Analytica’s recent research, though, adds a clear warning with respect to the
last point in stating that ‘Integration is not a licence to win new customers… a
“one size fits all” solution may not be acceptable to all global manufacturers.
This sends out a clear message that customer service must come first.’
Finally, in September 2005, it was announced that Exel’s shareholders had
agreed a massive £3.6 billion takeover bid from DPWN. The logistics arm of
Exel would be DHL, with Exel as a sub-brand (Daily Telegraph, 2005). At the
time it was estimated that the combined Deutsche Post and Exel group would
have between 6 and 7 per cent of the European logistics market.
The only concern about the takeover was whether it would be blocked by
the European Commission on the grounds that it would impede effective
competition in the European logistics market. Although total market share is
small compared to other sectors of business, a dominant firm like DPWN/Exel
could be against the interests of customers of logistics services.
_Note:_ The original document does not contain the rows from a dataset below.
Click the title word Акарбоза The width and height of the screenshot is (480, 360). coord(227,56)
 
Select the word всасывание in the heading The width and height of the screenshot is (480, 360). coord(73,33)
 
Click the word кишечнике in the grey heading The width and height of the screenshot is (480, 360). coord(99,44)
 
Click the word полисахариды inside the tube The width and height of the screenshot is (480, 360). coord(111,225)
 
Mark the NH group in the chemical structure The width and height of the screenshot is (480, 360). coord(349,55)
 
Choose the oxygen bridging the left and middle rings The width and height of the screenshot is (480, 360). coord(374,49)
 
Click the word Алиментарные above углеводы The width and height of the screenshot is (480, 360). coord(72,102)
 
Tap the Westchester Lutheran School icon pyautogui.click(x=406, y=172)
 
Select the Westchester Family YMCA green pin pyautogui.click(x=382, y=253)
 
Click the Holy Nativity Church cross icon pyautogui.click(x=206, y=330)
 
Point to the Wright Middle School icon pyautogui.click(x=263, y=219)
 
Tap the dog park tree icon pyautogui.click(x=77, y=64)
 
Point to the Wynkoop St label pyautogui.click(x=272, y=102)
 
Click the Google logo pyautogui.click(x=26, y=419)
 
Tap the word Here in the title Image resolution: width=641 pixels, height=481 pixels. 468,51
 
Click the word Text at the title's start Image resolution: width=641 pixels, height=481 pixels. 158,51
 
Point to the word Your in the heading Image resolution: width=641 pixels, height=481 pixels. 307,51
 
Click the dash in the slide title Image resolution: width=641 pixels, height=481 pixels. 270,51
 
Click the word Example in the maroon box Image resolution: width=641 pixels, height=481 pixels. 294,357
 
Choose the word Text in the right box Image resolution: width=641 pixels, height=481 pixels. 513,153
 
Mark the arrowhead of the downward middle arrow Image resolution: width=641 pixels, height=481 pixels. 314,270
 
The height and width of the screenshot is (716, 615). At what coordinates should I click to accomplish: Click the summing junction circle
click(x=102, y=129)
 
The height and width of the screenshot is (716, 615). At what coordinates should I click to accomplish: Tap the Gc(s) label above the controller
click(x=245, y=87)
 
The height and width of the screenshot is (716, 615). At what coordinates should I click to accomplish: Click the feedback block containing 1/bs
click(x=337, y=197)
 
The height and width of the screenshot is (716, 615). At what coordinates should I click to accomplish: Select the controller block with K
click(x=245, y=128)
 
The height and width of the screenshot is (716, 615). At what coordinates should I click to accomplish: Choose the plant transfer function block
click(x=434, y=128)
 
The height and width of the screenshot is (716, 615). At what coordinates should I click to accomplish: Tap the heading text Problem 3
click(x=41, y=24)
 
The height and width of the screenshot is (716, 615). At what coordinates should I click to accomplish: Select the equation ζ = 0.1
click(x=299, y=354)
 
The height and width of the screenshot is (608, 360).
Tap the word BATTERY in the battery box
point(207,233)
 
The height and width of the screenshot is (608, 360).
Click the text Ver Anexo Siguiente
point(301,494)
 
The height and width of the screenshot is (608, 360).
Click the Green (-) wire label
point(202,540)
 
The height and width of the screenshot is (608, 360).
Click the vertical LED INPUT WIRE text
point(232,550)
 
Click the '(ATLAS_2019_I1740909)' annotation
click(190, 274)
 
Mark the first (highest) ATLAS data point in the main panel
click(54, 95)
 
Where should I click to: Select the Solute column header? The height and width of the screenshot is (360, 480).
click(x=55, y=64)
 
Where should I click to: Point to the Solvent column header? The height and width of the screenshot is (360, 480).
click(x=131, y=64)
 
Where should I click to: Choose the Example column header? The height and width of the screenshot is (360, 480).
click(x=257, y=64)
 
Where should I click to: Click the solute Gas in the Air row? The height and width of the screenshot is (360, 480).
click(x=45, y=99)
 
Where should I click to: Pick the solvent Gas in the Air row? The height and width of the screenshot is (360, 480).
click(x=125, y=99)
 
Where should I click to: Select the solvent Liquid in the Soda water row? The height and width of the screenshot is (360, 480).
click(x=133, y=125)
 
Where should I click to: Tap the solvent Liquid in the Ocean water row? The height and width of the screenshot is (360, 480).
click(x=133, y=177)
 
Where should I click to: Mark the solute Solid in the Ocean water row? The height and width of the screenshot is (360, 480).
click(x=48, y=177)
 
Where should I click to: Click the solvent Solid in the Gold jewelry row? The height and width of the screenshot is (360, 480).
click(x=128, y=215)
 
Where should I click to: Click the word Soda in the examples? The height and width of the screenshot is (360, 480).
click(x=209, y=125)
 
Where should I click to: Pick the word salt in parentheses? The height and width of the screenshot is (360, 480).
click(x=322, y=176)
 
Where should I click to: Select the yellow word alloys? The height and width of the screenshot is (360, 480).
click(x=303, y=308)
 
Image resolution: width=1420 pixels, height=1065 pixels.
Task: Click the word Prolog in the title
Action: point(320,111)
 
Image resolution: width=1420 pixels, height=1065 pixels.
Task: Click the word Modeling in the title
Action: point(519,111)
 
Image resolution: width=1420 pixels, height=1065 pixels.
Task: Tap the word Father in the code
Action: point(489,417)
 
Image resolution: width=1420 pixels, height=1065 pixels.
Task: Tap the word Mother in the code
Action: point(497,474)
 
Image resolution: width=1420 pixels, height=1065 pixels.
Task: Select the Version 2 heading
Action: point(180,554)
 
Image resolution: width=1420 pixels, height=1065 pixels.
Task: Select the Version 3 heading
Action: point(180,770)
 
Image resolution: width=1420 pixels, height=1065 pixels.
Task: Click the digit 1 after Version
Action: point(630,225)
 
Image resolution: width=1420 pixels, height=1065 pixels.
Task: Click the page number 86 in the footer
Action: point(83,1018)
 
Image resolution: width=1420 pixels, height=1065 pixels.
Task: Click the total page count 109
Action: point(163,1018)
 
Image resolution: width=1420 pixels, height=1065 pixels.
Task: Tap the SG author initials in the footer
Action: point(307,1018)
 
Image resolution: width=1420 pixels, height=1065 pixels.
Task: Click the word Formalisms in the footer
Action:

After only a
brief period of investigation, the Commission approved the merger.
On the face of it, this deal is about logistics. Underneath, though, there
would seem to be a very serious threat to the UK’s Royal Mail, which in
January 2006 saw its traditional postal business opened up to full competition.
Deutsche Post is already a competitor to the Royal Mail in the bulk mail
market. Its marriage with Exel’s logistics expertise must surely enhance its
opportunities to make further inroads into the UK postal market.